**PASSAGE FOR REVIEW**
┄┄┄┄┄┄┄┄┄┄

# Evaluating $\int_0^{\pi/4} \ln(\tan x)\ln(\cos x-\sin x)dx=\frac{G\ln 2}{2}$

In order to compute, in an elementary way,

$\displaystyle \int_0^1 \frac{x \arctan x \log \left( 1-x^2\right)}{1+x^2}dx$

i need to show, in a simple way, that:

$\displaystyle \int_0^{\tfrac{\pi}{4}} \ln(\tan x)\ln(\cos x-\sin x)dx=\dfrac{G\ln 2}{2}$

$G$ is the Catalan's constant.

PS:

This formula is equivalent to:

$\displaystyle \int_0^1 \dfrac{\ln x\ln(1-x)}{1+x^2}dx-\dfrac{1}{2}\int_0^1 \dfrac{\ln x\ln(1+x^2)}{1+x^2}dx=\dfrac{G\ln 2}{2}$

It's not a trivial formula for me.

┄┄┄┄┄┄┄┄┄┄

Stored dataset items:
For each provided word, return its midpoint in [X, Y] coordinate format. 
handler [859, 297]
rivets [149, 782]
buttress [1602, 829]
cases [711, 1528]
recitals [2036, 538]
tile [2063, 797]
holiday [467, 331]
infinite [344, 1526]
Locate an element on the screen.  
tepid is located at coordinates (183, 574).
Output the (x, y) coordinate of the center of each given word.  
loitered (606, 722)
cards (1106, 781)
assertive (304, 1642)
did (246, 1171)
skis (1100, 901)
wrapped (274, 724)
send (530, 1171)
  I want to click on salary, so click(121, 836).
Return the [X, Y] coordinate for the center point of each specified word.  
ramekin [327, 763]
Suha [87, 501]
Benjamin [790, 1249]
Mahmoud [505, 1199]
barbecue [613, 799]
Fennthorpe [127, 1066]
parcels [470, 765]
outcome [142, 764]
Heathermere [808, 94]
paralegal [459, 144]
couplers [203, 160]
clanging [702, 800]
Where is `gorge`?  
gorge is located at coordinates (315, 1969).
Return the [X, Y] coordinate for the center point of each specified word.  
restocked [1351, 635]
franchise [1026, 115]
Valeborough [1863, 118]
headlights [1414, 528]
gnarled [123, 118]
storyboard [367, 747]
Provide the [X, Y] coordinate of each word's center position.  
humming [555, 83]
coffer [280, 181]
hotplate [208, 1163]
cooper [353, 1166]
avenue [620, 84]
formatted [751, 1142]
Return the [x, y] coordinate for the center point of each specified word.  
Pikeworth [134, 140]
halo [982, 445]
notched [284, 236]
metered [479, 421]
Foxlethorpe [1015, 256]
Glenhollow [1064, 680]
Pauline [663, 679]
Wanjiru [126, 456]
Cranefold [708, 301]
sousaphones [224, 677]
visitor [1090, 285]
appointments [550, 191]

┄┄┄┄┄┄┄┄┄┄

**DIRECTIONS FOR THIS TASK**
In the forum post on the integral of ln(tan x) ln(cos x − sin x), what does the symbol G stand for?

**EXERCISE OUTPUT**
Catalan's constant.